Verilen Kayıtlar>

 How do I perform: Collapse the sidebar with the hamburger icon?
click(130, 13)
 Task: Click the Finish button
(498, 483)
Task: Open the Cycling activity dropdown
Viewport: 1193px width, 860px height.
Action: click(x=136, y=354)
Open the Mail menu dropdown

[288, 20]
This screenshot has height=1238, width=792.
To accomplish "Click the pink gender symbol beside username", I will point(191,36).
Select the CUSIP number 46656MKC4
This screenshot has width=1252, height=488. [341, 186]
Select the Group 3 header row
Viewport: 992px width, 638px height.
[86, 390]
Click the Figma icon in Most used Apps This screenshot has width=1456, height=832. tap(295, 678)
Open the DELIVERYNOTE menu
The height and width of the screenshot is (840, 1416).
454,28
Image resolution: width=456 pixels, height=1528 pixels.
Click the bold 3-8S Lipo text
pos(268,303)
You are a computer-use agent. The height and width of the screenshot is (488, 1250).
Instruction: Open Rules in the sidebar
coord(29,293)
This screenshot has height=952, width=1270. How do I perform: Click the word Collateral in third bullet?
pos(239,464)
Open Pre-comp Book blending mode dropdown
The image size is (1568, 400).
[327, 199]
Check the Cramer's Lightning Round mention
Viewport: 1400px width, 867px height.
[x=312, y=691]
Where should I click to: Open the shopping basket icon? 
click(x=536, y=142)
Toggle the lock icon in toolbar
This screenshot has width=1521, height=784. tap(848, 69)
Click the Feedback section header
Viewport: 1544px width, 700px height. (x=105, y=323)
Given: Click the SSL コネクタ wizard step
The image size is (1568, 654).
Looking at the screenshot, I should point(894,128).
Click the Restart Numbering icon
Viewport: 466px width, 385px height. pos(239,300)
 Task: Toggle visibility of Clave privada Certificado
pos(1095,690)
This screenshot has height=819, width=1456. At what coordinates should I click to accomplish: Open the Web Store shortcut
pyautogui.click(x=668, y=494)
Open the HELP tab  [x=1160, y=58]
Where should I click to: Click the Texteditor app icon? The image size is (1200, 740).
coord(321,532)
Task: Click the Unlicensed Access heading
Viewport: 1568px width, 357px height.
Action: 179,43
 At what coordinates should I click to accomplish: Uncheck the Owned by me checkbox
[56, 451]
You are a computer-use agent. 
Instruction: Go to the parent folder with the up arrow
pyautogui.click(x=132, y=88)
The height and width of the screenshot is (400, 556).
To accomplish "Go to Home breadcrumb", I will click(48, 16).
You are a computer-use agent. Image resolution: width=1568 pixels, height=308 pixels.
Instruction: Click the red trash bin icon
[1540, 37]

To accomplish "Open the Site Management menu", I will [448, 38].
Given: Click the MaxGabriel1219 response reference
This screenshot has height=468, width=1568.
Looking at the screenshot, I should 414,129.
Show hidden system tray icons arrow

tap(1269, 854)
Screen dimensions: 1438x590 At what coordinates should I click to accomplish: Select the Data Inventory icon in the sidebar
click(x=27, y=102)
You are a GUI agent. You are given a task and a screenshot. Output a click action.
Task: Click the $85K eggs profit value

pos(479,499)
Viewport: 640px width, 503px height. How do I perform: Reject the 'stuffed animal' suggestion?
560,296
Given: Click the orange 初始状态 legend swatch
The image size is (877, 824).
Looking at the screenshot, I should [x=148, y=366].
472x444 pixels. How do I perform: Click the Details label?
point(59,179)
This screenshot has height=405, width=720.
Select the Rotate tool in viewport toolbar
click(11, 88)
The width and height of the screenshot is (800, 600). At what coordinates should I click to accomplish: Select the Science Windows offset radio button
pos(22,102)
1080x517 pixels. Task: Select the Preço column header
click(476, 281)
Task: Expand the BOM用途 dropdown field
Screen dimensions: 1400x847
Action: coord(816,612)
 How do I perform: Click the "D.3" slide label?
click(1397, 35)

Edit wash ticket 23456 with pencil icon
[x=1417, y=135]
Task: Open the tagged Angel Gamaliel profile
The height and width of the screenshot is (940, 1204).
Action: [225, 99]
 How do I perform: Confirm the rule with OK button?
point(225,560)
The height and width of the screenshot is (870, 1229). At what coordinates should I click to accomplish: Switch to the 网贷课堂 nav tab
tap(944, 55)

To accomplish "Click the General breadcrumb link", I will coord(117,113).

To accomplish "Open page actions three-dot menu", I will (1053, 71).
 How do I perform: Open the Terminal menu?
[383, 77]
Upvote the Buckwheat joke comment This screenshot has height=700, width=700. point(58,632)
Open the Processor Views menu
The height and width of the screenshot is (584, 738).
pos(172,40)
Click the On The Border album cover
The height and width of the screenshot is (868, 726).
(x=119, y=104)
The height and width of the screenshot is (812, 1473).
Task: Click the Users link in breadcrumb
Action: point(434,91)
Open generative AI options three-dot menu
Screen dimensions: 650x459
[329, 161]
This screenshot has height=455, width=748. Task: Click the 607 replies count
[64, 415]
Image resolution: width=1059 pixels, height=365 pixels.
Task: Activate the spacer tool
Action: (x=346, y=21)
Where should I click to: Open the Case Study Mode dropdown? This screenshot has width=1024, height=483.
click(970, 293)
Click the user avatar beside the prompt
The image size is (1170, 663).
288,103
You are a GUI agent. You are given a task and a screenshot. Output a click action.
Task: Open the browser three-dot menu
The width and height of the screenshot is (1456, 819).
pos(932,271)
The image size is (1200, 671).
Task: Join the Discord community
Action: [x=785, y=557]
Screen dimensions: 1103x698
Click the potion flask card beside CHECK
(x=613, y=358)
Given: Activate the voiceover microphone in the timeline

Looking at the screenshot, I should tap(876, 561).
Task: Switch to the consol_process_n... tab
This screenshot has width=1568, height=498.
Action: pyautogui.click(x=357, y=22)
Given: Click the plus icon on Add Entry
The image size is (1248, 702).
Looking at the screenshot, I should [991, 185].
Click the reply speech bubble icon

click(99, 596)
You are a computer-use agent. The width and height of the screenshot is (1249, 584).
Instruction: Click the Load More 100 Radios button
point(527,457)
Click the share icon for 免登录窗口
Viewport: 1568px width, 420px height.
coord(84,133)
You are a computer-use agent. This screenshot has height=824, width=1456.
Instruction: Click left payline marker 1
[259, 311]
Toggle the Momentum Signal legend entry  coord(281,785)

Görevin Amacı>
Yukarıdaki listenin tüm satırlarını hiçbir değişiklik yapmadan aynen tekrar yazın.

Göreve Yanıt>
 How do I perform: Collapse the sidebar with the hamburger icon?
click(130, 13)
 Task: Click the Finish button
(498, 483)
Task: Open the Cycling activity dropdown
Viewport: 1193px width, 860px height.
Action: click(x=136, y=354)
Open the Mail menu dropdown

[288, 20]
This screenshot has height=1238, width=792.
To accomplish "Click the pink gender symbol beside username", I will point(191,36).
Select the CUSIP number 46656MKC4
This screenshot has width=1252, height=488. [341, 186]
Select the Group 3 header row
Viewport: 992px width, 638px height.
[86, 390]
Click the Figma icon in Most used Apps This screenshot has width=1456, height=832. tap(295, 678)
Open the DELIVERYNOTE menu
The height and width of the screenshot is (840, 1416).
454,28
Image resolution: width=456 pixels, height=1528 pixels.
Click the bold 3-8S Lipo text
pos(268,303)
You are a computer-use agent. The height and width of the screenshot is (488, 1250).
Instruction: Open Rules in the sidebar
coord(29,293)
This screenshot has height=952, width=1270. How do I perform: Click the word Collateral in third bullet?
pos(239,464)
Open Pre-comp Book blending mode dropdown
The image size is (1568, 400).
[327, 199]
Check the Cramer's Lightning Round mention
Viewport: 1400px width, 867px height.
[x=312, y=691]
Where should I click to: Open the shopping basket icon? 
click(x=536, y=142)
Toggle the lock icon in toolbar
This screenshot has width=1521, height=784. tap(848, 69)
Click the Feedback section header
Viewport: 1544px width, 700px height. (x=105, y=323)
Given: Click the SSL コネクタ wizard step
The image size is (1568, 654).
Looking at the screenshot, I should point(894,128).
Click the Restart Numbering icon
Viewport: 466px width, 385px height. pos(239,300)
 Task: Toggle visibility of Clave privada Certificado
pos(1095,690)
This screenshot has height=819, width=1456. At what coordinates should I click to accomplish: Open the Web Store shortcut
pyautogui.click(x=668, y=494)
Open the HELP tab  [x=1160, y=58]
Where should I click to: Click the Texteditor app icon? The image size is (1200, 740).
coord(321,532)
Task: Click the Unlicensed Access heading
Viewport: 1568px width, 357px height.
Action: 179,43
 At what coordinates should I click to accomplish: Uncheck the Owned by me checkbox
[56, 451]
You are a computer-use agent. 
Instruction: Go to the parent folder with the up arrow
pyautogui.click(x=132, y=88)
The height and width of the screenshot is (400, 556).
To accomplish "Go to Home breadcrumb", I will click(48, 16).
You are a computer-use agent. Image resolution: width=1568 pixels, height=308 pixels.
Instruction: Click the red trash bin icon
[1540, 37]

To accomplish "Open the Site Management menu", I will [448, 38].
Given: Click the MaxGabriel1219 response reference
This screenshot has height=468, width=1568.
Looking at the screenshot, I should 414,129.
Show hidden system tray icons arrow

tap(1269, 854)
Screen dimensions: 1438x590 At what coordinates should I click to accomplish: Select the Data Inventory icon in the sidebar
click(x=27, y=102)
You are a GUI agent. You are given a task and a screenshot. Output a click action.
Task: Click the $85K eggs profit value

pos(479,499)
Viewport: 640px width, 503px height. How do I perform: Reject the 'stuffed animal' suggestion?
560,296
Given: Click the orange 初始状态 legend swatch
The image size is (877, 824).
Looking at the screenshot, I should [x=148, y=366].
472x444 pixels. How do I perform: Click the Details label?
point(59,179)
This screenshot has height=405, width=720.
Select the Rotate tool in viewport toolbar
click(11, 88)
The width and height of the screenshot is (800, 600). At what coordinates should I click to accomplish: Select the Science Windows offset radio button
pos(22,102)
1080x517 pixels. Task: Select the Preço column header
click(476, 281)
Task: Expand the BOM用途 dropdown field
Screen dimensions: 1400x847
Action: coord(816,612)
 How do I perform: Click the "D.3" slide label?
click(1397, 35)

Edit wash ticket 23456 with pencil icon
[x=1417, y=135]
Task: Open the tagged Angel Gamaliel profile
The height and width of the screenshot is (940, 1204).
Action: [225, 99]
 How do I perform: Confirm the rule with OK button?
point(225,560)
The height and width of the screenshot is (870, 1229). At what coordinates should I click to accomplish: Switch to the 网贷课堂 nav tab
tap(944, 55)

To accomplish "Click the General breadcrumb link", I will coord(117,113).

To accomplish "Open page actions three-dot menu", I will (1053, 71).
 How do I perform: Open the Terminal menu?
[383, 77]
Upvote the Buckwheat joke comment This screenshot has height=700, width=700. point(58,632)
Open the Processor Views menu
The height and width of the screenshot is (584, 738).
pos(172,40)
Click the On The Border album cover
The height and width of the screenshot is (868, 726).
(x=119, y=104)
The height and width of the screenshot is (812, 1473).
Task: Click the Users link in breadcrumb
Action: point(434,91)
Open generative AI options three-dot menu
Screen dimensions: 650x459
[329, 161]
This screenshot has height=455, width=748. Task: Click the 607 replies count
[64, 415]
Image resolution: width=1059 pixels, height=365 pixels.
Task: Activate the spacer tool
Action: (x=346, y=21)
Where should I click to: Open the Case Study Mode dropdown? This screenshot has width=1024, height=483.
click(970, 293)
Click the user avatar beside the prompt
The image size is (1170, 663).
288,103
You are a GUI agent. You are given a task and a screenshot. Output a click action.
Task: Open the browser three-dot menu
The width and height of the screenshot is (1456, 819).
pos(932,271)
The image size is (1200, 671).
Task: Join the Discord community
Action: [x=785, y=557]
Screen dimensions: 1103x698
Click the potion flask card beside CHECK
(x=613, y=358)
Given: Activate the voiceover microphone in the timeline

Looking at the screenshot, I should tap(876, 561).
Task: Switch to the consol_process_n... tab
This screenshot has width=1568, height=498.
Action: pyautogui.click(x=357, y=22)
Given: Click the plus icon on Add Entry
The image size is (1248, 702).
Looking at the screenshot, I should [991, 185].
Click the reply speech bubble icon

click(99, 596)
You are a computer-use agent. The width and height of the screenshot is (1249, 584).
Instruction: Click the Load More 100 Radios button
point(527,457)
Click the share icon for 免登录窗口
Viewport: 1568px width, 420px height.
coord(84,133)
You are a computer-use agent. This screenshot has height=824, width=1456.
Instruction: Click left payline marker 1
[259, 311]
Toggle the Momentum Signal legend entry  coord(281,785)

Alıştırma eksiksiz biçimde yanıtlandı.